=== Section Start ===

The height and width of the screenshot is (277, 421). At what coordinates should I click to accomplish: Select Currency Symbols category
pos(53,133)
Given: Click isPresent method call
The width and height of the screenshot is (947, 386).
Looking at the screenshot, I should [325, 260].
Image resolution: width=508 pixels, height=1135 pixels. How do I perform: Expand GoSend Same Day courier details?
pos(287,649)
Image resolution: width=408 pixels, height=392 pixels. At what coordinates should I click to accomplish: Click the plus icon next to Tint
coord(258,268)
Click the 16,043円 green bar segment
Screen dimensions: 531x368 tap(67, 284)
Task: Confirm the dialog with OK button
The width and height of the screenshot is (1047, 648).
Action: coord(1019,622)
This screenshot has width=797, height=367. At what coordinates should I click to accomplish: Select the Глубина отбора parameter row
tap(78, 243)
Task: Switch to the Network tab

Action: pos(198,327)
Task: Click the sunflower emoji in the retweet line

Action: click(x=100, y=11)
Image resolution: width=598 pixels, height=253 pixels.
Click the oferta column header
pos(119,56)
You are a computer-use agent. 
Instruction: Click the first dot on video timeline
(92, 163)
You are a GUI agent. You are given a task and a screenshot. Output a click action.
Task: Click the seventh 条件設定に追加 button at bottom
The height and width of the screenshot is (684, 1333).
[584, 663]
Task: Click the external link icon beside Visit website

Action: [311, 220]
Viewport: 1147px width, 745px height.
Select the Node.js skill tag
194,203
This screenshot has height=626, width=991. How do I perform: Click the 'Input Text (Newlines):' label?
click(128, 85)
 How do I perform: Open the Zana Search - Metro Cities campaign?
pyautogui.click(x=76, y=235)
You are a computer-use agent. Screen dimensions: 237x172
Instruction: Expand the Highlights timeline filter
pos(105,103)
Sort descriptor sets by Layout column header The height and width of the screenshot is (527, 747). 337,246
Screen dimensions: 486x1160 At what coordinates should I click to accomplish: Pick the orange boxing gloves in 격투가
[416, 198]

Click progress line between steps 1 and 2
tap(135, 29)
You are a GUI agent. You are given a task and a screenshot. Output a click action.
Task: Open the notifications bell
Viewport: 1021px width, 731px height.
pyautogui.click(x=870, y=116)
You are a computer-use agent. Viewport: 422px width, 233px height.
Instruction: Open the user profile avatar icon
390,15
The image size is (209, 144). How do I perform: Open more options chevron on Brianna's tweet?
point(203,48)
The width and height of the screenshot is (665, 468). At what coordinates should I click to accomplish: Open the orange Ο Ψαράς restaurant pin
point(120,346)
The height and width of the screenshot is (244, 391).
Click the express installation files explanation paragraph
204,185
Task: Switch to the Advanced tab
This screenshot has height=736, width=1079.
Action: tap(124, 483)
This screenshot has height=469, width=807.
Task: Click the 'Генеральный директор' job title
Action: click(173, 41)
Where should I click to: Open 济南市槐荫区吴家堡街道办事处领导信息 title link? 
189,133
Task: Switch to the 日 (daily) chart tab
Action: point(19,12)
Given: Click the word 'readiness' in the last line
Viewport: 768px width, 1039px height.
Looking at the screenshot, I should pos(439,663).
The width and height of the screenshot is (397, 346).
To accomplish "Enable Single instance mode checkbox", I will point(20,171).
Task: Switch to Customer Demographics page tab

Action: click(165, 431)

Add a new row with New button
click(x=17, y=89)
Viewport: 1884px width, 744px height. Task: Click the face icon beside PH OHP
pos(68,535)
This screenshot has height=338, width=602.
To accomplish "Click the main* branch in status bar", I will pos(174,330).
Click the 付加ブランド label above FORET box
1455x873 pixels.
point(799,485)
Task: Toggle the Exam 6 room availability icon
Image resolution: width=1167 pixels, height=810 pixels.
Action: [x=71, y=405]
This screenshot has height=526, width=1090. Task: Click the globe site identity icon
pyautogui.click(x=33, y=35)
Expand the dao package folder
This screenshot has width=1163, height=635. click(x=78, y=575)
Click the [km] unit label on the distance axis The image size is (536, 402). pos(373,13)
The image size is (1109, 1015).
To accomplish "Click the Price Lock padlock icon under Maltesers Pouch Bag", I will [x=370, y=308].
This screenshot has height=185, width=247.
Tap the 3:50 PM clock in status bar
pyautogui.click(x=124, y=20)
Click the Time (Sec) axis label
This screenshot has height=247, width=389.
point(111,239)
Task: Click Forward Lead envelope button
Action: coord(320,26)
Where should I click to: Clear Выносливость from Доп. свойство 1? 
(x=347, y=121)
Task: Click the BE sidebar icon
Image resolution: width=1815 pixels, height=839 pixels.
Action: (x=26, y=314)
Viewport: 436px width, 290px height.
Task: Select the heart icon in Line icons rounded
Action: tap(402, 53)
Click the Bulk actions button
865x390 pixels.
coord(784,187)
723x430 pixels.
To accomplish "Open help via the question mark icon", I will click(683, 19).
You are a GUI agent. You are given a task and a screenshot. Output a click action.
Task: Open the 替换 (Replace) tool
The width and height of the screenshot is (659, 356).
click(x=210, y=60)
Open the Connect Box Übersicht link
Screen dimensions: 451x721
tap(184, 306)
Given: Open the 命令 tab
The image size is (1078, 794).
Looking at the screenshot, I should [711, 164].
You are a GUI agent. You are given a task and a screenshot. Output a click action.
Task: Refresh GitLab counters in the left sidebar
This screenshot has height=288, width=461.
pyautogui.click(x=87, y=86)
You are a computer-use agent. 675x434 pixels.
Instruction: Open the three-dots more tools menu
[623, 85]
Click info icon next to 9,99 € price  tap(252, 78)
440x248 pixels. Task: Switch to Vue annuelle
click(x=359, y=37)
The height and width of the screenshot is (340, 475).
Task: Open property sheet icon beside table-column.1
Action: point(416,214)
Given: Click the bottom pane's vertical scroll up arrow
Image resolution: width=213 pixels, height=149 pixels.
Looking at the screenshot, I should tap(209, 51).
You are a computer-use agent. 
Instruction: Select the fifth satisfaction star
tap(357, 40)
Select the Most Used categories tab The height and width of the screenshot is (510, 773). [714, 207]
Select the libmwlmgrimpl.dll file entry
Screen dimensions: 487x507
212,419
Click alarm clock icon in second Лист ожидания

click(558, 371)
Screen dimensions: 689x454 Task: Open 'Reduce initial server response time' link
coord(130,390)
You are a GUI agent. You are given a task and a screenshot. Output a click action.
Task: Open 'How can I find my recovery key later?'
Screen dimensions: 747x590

=== Section End ===

* Task to carry out *
Return all lines of the material that have "sidebar" in them.

* Answer to the exercise *
Task: Click the BE sidebar icon
Task: Refresh GitLab counters in the left sidebar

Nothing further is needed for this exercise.